__What needs to be done__:
Produce one exact copy of the records, no pictures.

-------- Input

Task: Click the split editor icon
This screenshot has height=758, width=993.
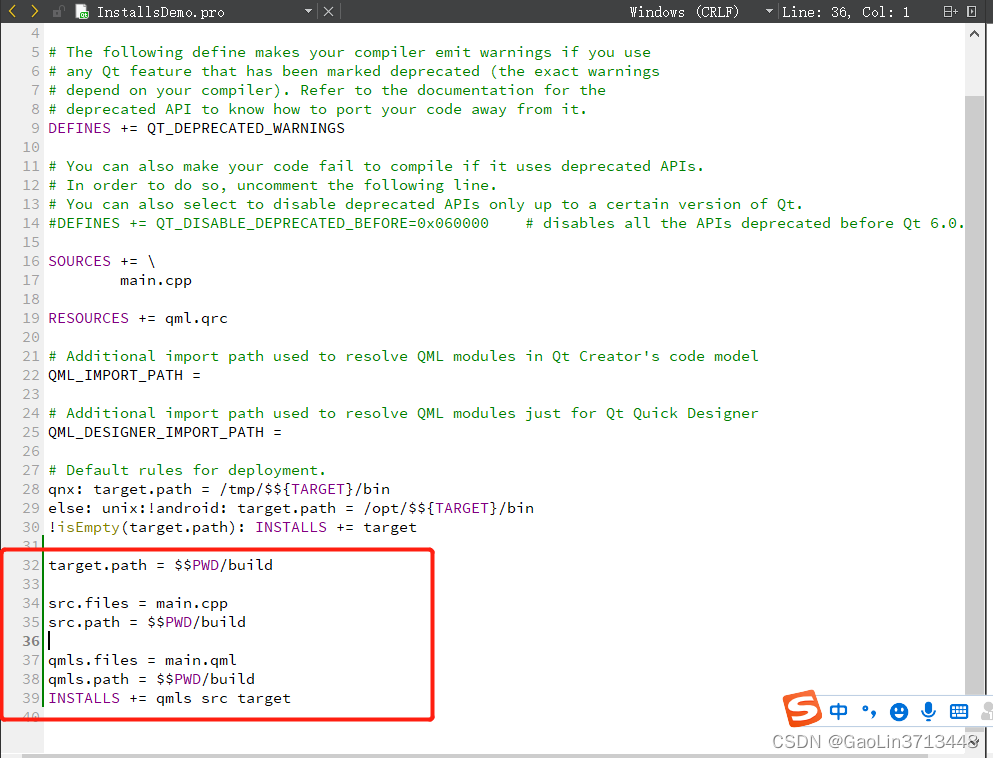Action: pyautogui.click(x=948, y=12)
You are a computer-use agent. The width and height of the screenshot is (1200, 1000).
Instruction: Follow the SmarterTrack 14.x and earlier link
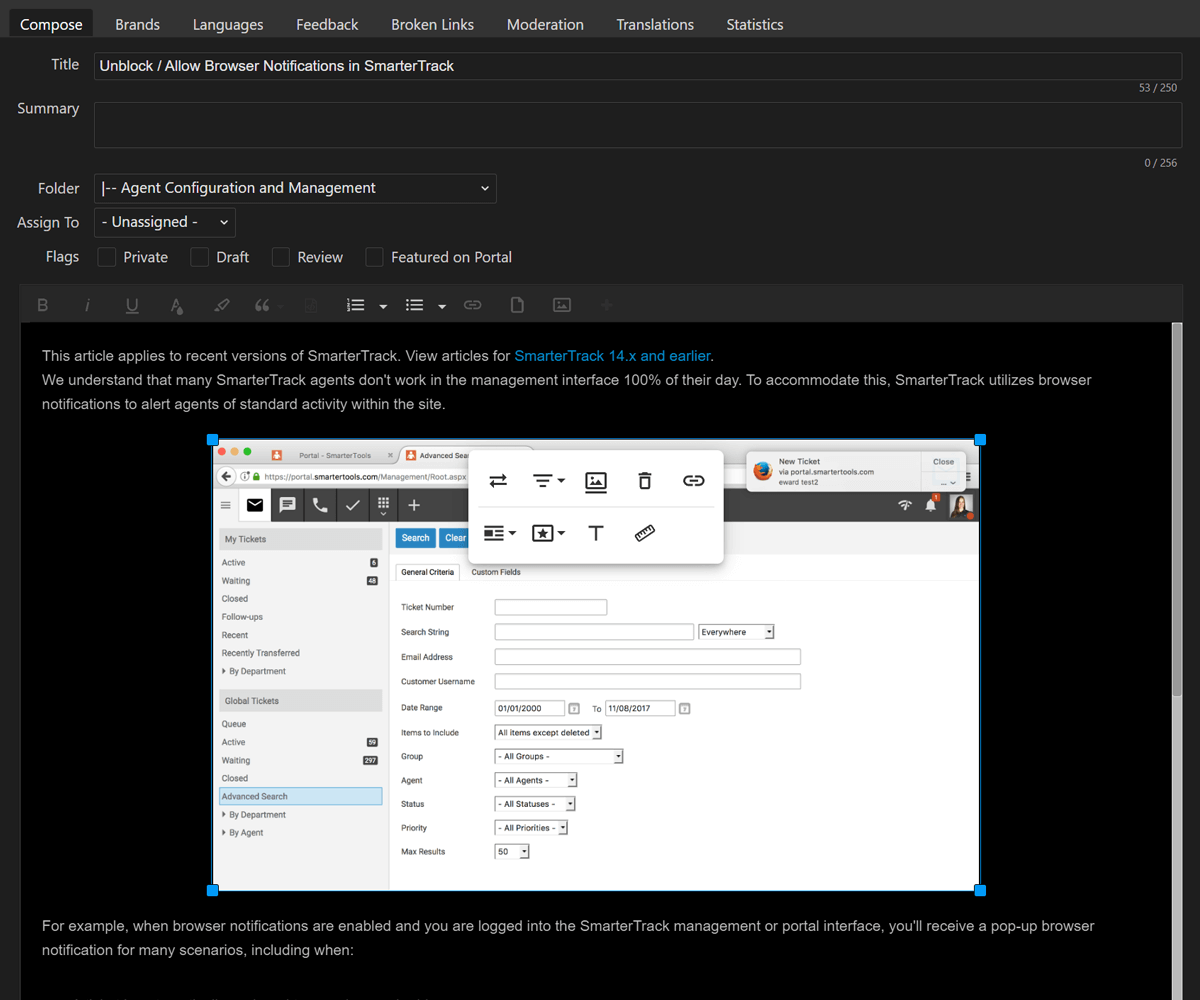tap(612, 355)
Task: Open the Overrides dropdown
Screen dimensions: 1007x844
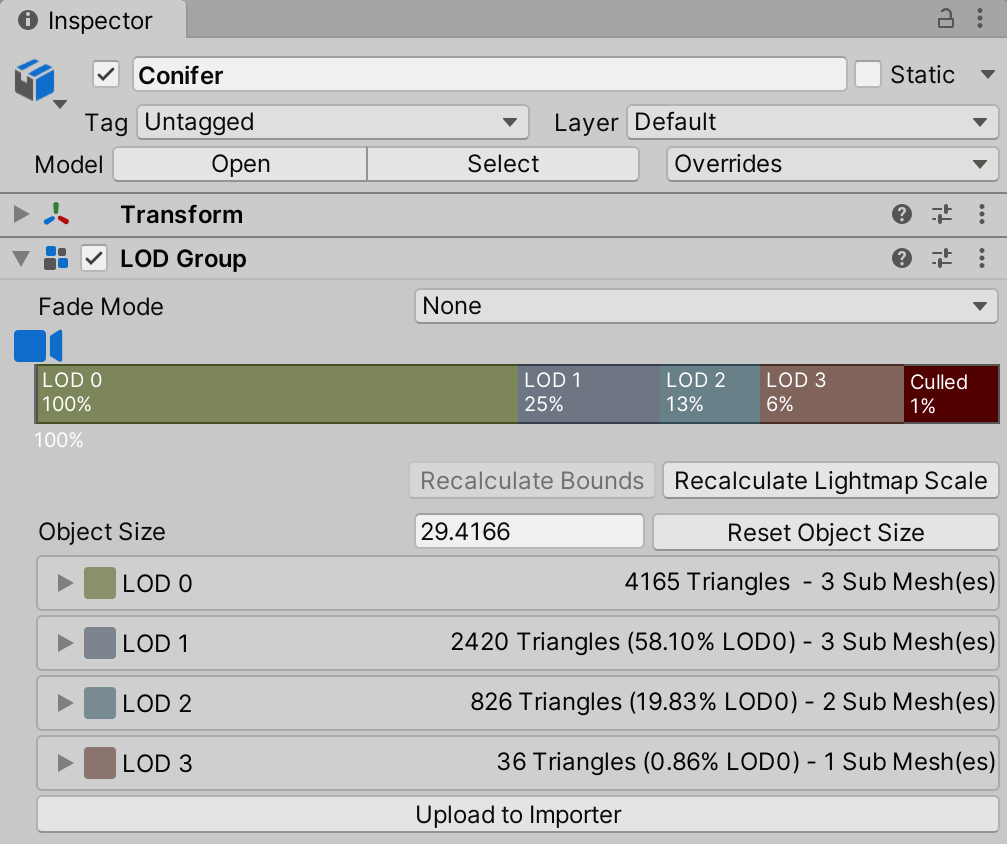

----------------

__Written solution__:
Task: Click the split editor icon
This screenshot has height=758, width=993.
Action: pyautogui.click(x=948, y=12)
You are a computer-use agent. The width and height of the screenshot is (1200, 1000).
Instruction: Follow the SmarterTrack 14.x and earlier link
tap(612, 355)
Task: Open the Overrides dropdown
Screen dimensions: 1007x844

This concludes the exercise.